Come detto sopra, dopo la richiesta di dimissioni del Ministro delle Finanze il Presidente della Repubblica ha temporeggiato, rimandando la decisione al ritorno dal suo viaggio di Stato in Cina e, quindi, dopo ben due settimane. Tale comportamento è stato criticato dalla stampa e dai costituzionalisti e politologi intervistati. Anche se la Costituzione non parla di tempi entro cui procedere alla destituzione tuttavia la prassi vede una soluzione rapida della crisi. Il 4 maggio, inoltre, lo stesso Zeman si è reso protagonista di un incidente diplomatico con il Primo Ministro che ha aumentato il clima di polemiche intorno alla sua indecisione. Quando il premier Sobotka si è recato al Castello di Praga, sede della Presidenza della Repubblica, con l’intenzione di consultare il Presidente sulla delicata questione delle dimissioni di Babiš, Zeman, probabilmente male informato sulle intenzioni dello stesso premier, ha preparato il cerimoniale previsto per le dimissioni, con convocazione di una conferenza stampa apposita, generando, davanti alla stampa, una scena dai toni paradossali e creando maggiore attrito con il Primo Ministro.
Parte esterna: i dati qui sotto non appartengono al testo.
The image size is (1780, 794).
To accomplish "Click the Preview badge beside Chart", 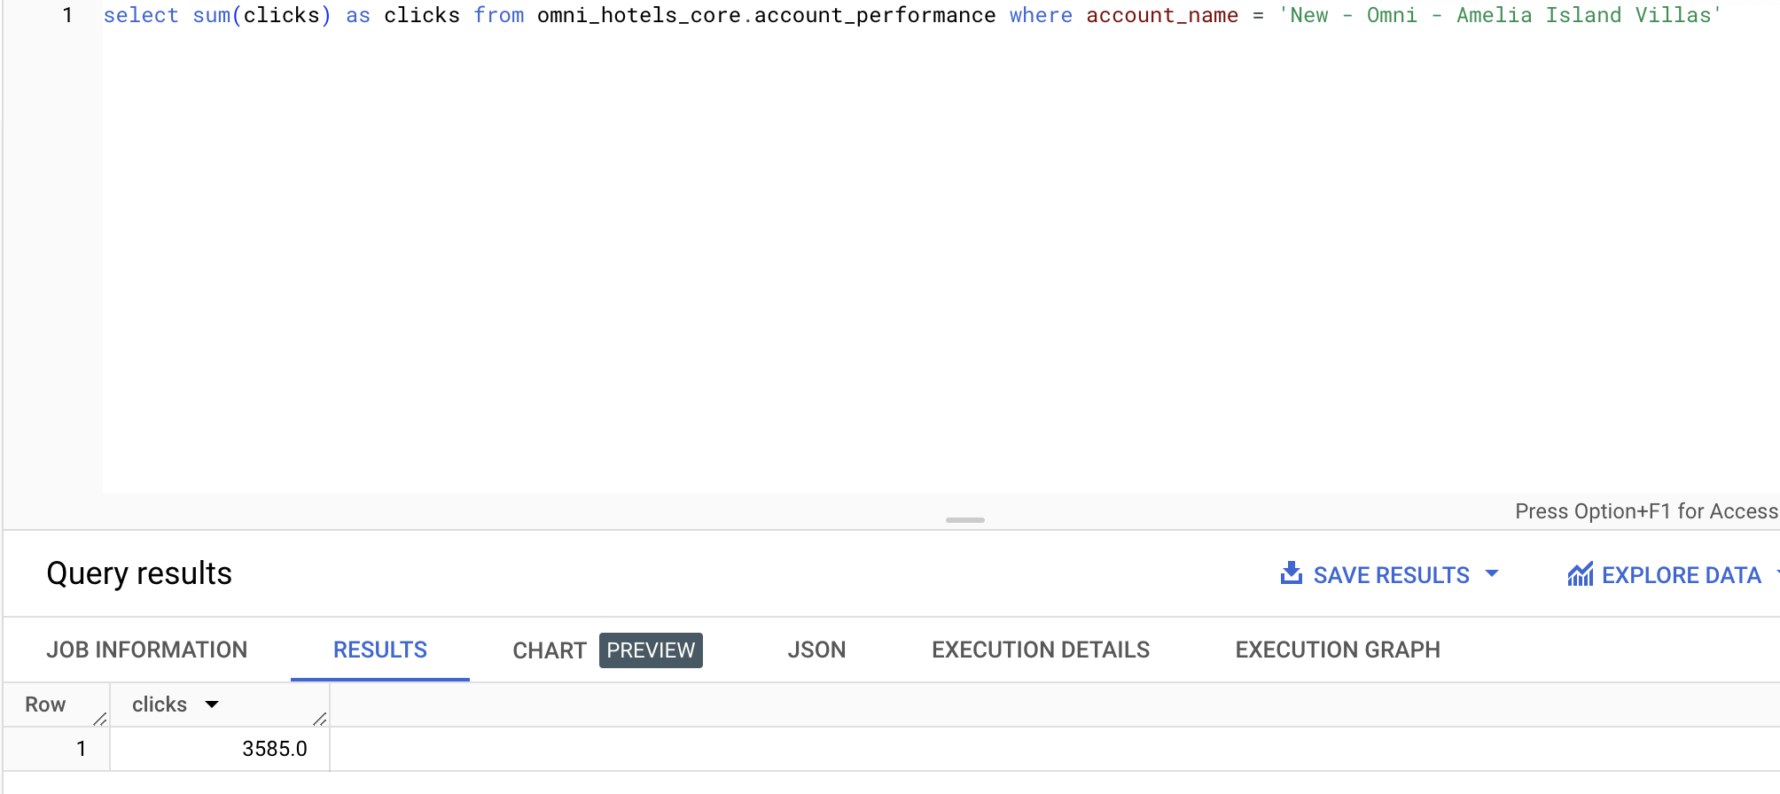I will pyautogui.click(x=651, y=650).
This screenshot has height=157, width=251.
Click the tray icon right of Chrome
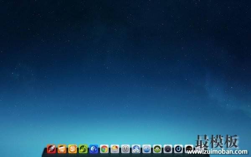click(115, 149)

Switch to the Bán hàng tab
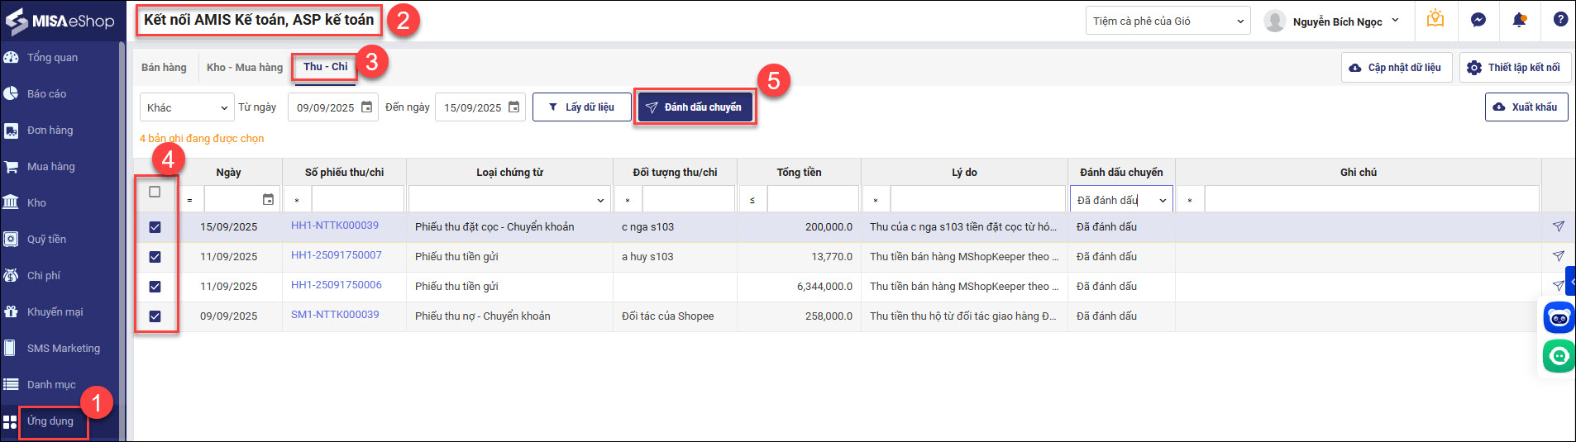pos(164,68)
Nelle settimane successive (durante il viaggio in Cina del Presidente Zeman), i partiti della coalizione sono riusciti a risolvere la crisi con un nuovo accordo che prevede la sostituzione di Babiš con Pilný, anch’egli esponente di ANO, mentre una prima proposta di nomina del viceministro delle Finanze Alena Schillerova era stata rifiutata da Sobotka a causa della possibilità di un suo coinvolgimento negli scandali finanziari di Babiš. Al ritorno dalla Cina, il Presidente Zeman ha dovuto prendere atto del nuovo accordo tra i partiti della maggioranza governativa, mentre Babiš è stato costretto alle dimissioni, senza che venisse più sollevato alcun dubbio di costituzionalità sui compiti presidenziali nei rapporti con l’esecutivo. Il 24 maggio, data della destituzione di Babiš, della nomina del nuovo Ministero delle finanze e di un nuovo vice premier, la Camera dei Deputati ha nominato una commissione con poteri d’indagine sulla fuga di notizie dai fascicoli giudiziari.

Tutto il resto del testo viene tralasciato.